(Dataset entries)
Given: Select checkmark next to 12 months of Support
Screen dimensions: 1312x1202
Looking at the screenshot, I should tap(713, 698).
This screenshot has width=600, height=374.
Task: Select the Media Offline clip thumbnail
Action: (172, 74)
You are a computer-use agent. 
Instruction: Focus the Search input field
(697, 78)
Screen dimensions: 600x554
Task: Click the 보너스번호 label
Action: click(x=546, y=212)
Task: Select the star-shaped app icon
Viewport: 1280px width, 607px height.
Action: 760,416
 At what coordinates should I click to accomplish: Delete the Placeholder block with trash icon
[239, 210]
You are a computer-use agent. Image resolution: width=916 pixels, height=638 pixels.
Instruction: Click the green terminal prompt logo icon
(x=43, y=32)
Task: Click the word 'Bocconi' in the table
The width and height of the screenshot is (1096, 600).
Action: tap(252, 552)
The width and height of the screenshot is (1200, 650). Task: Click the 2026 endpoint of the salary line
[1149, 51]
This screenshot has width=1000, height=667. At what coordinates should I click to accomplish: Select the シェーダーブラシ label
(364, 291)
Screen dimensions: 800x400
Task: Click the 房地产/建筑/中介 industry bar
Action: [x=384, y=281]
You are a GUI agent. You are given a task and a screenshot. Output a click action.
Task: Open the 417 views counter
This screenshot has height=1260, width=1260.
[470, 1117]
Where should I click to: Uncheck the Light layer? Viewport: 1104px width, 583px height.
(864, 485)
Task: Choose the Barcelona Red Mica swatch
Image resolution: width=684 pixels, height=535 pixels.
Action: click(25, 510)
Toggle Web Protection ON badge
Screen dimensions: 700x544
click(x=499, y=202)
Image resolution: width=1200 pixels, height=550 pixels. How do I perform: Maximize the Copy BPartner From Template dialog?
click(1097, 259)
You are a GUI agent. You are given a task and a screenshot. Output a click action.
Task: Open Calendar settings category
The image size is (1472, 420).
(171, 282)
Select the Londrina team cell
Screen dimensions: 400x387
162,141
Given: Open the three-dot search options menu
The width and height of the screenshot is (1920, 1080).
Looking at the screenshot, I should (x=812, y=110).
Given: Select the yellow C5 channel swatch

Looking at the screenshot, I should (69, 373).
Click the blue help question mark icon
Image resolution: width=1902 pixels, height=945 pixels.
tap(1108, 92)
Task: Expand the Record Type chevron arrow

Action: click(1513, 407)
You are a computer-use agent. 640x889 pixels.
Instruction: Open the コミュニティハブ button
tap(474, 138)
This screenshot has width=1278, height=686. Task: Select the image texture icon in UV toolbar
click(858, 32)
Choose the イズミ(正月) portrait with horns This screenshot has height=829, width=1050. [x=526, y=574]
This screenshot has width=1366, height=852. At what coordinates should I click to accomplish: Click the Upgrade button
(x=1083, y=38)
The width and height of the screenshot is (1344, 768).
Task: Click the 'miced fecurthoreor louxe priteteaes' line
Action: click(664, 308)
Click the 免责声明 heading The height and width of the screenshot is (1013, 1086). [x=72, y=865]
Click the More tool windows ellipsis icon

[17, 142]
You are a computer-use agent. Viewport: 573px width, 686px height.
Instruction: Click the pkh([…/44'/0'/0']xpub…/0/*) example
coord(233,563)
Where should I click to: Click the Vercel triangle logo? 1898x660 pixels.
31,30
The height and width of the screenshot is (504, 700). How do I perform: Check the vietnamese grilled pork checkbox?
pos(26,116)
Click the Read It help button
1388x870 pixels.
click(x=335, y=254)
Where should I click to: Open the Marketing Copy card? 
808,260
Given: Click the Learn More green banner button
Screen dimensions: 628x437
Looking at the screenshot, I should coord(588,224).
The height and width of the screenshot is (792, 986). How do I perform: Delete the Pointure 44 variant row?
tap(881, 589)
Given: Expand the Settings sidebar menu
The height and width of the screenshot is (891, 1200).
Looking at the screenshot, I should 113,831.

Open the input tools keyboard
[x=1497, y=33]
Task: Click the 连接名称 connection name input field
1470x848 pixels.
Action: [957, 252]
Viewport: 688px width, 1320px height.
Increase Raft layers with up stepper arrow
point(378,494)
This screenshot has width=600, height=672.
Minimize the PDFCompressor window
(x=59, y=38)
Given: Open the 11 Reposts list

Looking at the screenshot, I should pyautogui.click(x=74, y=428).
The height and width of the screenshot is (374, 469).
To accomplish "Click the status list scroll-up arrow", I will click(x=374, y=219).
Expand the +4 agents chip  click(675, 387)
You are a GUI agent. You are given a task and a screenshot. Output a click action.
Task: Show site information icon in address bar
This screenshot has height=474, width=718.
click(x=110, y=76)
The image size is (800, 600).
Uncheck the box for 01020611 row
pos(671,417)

→ **Your objective**:
The line above containing "The width and height of the screenshot is (1096, 600).", the line containing "Task: Choose the Barcelona Red Mica swatch", and every line between them are to be transcribed exactly; no other line is wanted.

→ **Output below**:
The width and height of the screenshot is (1096, 600).
Action: tap(252, 552)
The width and height of the screenshot is (1200, 650). Task: Click the 2026 endpoint of the salary line
[1149, 51]
This screenshot has width=1000, height=667. At what coordinates should I click to accomplish: Select the シェーダーブラシ label
(364, 291)
Screen dimensions: 800x400
Task: Click the 房地产/建筑/中介 industry bar
Action: [x=384, y=281]
You are a GUI agent. You are given a task and a screenshot. Output a click action.
Task: Open the 417 views counter
This screenshot has height=1260, width=1260.
[470, 1117]
Where should I click to: Uncheck the Light layer? Viewport: 1104px width, 583px height.
(864, 485)
Task: Choose the Barcelona Red Mica swatch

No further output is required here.